I think it is not possible. Such a ring isomorphism $\phi$ should also preserve the order structure, because in both rings non-negative elements are exactly the squares; as a consequence, it must also preserve the constant functions, since it preserves the constant $1$. In other words, $\phi$ is an ordered $\mathbb{R}$-algebras isomorphism.
In both rings, characteristic functions of singletons can be characterized in terms of the ordered $\mathbb{R}$-algebra structure, as e.g. those idempotents $u$ such that any positive element smaller than $u$ is a scalar multiple of $u$ ( that is "$0\le f\le u$ implies $f=\lambda u$ ").

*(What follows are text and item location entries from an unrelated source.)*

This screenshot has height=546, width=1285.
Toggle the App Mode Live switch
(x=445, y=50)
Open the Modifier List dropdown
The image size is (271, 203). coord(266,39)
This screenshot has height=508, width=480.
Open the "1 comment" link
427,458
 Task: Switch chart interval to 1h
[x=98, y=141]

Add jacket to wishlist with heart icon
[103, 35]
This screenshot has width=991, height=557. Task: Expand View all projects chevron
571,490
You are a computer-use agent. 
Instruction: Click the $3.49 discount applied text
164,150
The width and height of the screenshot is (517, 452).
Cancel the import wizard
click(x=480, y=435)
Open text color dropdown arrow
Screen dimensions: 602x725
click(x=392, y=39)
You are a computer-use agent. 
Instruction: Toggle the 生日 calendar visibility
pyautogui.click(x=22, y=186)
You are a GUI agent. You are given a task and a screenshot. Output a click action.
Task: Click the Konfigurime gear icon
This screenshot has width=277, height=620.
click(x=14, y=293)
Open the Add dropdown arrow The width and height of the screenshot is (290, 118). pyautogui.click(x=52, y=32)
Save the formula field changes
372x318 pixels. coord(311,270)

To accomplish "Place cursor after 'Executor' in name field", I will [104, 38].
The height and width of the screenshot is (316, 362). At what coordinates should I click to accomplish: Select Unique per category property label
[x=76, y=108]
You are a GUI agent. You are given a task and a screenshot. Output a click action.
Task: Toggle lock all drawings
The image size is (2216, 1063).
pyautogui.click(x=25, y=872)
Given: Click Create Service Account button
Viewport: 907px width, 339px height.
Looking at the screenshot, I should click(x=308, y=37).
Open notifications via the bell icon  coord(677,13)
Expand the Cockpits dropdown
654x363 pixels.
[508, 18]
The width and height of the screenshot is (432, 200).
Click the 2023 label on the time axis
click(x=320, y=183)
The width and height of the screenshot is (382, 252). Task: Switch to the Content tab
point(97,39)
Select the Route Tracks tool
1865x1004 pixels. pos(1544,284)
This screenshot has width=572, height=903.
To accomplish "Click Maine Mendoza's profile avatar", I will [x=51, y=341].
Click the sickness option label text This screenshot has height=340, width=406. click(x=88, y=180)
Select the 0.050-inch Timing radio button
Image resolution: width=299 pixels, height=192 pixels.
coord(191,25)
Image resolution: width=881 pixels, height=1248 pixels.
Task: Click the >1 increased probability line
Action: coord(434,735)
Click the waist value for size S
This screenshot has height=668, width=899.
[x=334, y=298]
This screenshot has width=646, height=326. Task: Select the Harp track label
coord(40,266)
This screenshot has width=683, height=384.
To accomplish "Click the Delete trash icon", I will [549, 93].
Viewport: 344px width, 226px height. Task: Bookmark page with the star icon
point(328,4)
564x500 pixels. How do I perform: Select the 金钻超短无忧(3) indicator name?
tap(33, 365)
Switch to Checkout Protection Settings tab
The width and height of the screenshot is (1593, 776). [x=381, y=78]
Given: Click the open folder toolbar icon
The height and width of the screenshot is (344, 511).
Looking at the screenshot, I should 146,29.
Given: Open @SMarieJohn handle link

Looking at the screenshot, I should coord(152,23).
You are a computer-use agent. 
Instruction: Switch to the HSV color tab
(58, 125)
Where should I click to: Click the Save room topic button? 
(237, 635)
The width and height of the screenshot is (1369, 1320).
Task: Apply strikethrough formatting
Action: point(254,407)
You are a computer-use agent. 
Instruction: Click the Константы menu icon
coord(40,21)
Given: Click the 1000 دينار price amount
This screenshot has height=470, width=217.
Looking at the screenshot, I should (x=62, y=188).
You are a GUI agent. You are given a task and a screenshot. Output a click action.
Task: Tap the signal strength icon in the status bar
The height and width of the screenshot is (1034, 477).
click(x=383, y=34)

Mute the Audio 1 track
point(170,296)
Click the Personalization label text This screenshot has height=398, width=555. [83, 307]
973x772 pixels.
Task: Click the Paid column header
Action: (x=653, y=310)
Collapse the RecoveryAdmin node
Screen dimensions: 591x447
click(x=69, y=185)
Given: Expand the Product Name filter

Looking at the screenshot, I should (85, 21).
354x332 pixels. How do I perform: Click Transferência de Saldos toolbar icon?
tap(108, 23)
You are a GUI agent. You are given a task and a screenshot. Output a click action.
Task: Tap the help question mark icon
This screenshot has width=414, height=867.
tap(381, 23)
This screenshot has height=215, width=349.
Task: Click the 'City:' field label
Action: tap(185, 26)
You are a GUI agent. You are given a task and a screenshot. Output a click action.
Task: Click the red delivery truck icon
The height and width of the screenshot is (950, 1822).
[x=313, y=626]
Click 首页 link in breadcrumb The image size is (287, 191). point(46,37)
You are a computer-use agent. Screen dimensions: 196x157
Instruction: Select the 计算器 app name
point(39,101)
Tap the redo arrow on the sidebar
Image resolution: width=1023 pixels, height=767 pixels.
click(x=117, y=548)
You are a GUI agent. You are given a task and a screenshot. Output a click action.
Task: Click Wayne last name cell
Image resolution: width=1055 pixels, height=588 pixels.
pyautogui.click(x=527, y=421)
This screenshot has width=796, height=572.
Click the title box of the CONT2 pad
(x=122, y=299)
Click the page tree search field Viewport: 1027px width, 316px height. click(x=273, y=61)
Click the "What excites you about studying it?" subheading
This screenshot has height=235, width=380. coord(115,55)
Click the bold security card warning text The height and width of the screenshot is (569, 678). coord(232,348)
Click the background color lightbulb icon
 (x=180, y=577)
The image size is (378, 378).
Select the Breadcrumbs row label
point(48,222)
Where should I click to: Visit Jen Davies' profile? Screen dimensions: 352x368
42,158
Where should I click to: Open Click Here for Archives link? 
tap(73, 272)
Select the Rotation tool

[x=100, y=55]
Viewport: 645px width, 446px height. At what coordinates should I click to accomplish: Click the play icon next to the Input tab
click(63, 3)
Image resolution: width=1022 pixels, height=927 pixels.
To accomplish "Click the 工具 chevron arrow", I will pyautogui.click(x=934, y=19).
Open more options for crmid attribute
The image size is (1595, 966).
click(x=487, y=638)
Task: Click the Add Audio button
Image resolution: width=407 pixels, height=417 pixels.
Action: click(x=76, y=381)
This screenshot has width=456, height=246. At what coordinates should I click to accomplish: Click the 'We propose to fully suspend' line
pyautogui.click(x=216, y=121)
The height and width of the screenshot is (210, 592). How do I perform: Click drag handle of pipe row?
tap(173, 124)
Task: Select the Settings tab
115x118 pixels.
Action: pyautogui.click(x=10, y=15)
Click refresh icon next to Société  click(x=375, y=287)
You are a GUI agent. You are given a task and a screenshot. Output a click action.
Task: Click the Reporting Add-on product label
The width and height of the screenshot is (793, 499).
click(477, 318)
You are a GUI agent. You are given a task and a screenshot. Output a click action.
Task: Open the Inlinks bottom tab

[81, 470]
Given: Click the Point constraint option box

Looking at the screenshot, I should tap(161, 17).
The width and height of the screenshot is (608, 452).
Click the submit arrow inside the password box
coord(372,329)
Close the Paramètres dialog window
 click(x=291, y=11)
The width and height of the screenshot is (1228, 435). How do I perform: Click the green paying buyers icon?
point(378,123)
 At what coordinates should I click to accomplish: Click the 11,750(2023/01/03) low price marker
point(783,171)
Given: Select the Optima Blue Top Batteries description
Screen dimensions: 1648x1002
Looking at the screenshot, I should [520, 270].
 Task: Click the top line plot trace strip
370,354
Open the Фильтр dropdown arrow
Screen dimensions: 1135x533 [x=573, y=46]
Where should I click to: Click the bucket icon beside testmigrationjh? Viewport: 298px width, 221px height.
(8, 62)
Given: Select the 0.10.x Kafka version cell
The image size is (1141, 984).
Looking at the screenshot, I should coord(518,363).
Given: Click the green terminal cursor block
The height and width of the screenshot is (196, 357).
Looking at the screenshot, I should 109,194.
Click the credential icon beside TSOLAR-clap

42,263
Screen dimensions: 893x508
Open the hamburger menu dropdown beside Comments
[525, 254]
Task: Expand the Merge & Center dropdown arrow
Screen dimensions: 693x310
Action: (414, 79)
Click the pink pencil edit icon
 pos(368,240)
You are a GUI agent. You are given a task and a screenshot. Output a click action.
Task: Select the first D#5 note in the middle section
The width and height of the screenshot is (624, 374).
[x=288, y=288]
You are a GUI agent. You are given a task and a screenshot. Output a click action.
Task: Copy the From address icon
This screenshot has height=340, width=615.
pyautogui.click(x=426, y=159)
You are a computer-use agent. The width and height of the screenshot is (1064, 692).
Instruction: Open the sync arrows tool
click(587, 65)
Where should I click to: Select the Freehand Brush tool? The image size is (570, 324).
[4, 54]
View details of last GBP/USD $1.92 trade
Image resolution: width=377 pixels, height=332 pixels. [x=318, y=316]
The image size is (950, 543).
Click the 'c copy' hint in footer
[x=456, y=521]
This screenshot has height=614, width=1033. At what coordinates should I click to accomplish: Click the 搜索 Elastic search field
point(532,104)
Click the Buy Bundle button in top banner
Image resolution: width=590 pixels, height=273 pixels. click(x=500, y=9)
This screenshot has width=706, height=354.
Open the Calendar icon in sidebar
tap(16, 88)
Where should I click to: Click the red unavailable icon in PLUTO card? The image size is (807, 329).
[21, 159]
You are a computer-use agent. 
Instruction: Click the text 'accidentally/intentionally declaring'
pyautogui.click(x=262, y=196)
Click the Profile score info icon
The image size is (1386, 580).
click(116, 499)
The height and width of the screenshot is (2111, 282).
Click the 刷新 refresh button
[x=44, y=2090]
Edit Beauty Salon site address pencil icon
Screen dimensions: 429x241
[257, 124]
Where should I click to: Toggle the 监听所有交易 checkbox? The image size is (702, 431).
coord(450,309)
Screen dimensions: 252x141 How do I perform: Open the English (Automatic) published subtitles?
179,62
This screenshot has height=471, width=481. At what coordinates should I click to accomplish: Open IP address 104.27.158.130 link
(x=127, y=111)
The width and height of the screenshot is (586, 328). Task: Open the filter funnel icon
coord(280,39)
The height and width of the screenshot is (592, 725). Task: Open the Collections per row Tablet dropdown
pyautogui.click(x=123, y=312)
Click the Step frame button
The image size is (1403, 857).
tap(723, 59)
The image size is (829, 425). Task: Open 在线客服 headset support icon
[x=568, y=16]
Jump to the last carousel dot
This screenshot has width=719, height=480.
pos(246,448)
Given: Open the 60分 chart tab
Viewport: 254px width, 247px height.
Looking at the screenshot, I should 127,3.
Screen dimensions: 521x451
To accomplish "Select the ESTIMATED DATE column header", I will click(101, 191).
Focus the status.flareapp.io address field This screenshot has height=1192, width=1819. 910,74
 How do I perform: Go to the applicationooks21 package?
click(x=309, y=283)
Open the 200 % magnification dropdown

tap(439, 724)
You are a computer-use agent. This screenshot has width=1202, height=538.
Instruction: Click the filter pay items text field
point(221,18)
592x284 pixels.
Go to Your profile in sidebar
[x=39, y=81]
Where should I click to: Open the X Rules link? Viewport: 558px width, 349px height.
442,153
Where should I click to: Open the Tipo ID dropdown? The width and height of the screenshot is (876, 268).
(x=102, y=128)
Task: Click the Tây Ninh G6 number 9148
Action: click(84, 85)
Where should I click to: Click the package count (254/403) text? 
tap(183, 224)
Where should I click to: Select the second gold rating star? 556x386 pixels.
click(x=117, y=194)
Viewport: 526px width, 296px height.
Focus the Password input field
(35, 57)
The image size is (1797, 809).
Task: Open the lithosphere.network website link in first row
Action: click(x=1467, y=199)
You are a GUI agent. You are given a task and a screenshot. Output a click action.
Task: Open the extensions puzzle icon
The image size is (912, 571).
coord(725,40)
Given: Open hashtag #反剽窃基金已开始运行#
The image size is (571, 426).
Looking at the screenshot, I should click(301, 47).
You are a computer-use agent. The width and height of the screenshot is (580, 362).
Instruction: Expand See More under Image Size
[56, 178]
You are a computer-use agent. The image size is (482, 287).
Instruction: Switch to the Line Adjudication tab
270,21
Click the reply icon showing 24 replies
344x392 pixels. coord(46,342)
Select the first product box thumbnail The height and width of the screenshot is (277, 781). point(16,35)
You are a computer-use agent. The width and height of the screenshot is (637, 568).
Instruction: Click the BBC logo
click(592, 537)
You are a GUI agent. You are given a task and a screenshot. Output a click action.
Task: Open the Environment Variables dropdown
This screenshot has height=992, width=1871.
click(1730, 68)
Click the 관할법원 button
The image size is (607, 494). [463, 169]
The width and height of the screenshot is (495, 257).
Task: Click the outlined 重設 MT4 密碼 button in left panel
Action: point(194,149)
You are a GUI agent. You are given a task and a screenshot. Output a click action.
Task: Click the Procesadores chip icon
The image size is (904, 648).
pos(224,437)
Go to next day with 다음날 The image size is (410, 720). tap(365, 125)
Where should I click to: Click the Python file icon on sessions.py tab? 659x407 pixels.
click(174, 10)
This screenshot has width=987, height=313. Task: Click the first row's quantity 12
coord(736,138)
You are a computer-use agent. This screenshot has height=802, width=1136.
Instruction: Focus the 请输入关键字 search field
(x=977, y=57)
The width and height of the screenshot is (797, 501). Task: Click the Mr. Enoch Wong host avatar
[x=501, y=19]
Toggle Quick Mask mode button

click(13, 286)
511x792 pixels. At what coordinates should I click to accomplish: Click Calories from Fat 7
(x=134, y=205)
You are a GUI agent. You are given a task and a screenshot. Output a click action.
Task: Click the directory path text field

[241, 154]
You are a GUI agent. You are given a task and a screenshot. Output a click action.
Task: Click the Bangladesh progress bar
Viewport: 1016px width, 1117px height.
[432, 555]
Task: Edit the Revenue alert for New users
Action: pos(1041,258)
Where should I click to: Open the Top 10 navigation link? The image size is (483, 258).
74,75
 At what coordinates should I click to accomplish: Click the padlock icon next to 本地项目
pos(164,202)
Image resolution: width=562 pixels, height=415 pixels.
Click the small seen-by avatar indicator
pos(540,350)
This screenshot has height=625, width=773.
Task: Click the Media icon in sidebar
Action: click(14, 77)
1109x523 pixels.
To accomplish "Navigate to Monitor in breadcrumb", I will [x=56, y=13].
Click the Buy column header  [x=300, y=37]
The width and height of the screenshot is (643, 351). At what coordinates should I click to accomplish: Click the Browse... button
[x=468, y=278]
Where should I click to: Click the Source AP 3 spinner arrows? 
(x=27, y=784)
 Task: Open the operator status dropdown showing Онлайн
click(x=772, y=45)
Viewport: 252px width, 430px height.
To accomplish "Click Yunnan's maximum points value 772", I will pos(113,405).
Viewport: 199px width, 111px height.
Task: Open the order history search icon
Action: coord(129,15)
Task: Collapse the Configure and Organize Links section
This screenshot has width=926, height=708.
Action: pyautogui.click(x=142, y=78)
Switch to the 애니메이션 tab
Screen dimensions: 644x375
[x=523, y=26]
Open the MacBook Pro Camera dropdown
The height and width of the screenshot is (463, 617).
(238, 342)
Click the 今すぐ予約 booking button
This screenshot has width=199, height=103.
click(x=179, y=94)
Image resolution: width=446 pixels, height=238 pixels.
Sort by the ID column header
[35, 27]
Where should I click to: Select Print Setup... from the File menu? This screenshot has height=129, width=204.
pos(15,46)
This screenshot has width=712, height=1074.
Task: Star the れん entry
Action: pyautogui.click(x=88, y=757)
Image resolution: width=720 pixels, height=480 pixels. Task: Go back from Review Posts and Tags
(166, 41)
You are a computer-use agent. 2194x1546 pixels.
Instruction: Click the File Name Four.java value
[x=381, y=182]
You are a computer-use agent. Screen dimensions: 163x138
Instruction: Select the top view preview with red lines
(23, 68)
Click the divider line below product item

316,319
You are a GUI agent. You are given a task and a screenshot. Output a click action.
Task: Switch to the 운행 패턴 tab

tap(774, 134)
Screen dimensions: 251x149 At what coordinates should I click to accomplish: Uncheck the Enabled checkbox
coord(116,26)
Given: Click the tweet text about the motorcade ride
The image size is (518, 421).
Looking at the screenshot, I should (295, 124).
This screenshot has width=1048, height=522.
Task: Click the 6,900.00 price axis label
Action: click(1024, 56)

Note that the ring $S$ contains all characteristic functions of singletons of $\mathbb{R}$.
Since $\phi$ preserves the ordered $\mathbb{R}$-algebras structure, if $u:=\chi_{\{t\}}$ is a characteristic function of a singleton of $\mathbb{R}$, then $\phi(u)$ is also a characteristic function of a singleton $\chi_{\{x\}}$ of $X$, necessarily open because $\chi_{\{x\}}\in C(X)$.
This way we have defined an injective map $\psi:\mathbb{R}\to X$ such that for all $t\in\mathbb{R}$ one has $\phi(\chi_{\{t\}})= \chi_{\{\psi(t)\}}\, .$ Since $\psi(\mathbb{R})$ is an open subset of $X$ with the discrete topology, $C(X)$ also contains the characteristic function of $\psi(\mathbb{Q})$. Again by the order properties of $\phi$, this allows to conclude that $S$ contains the characteristic function of $\mathbb{Q}$, a contradiction.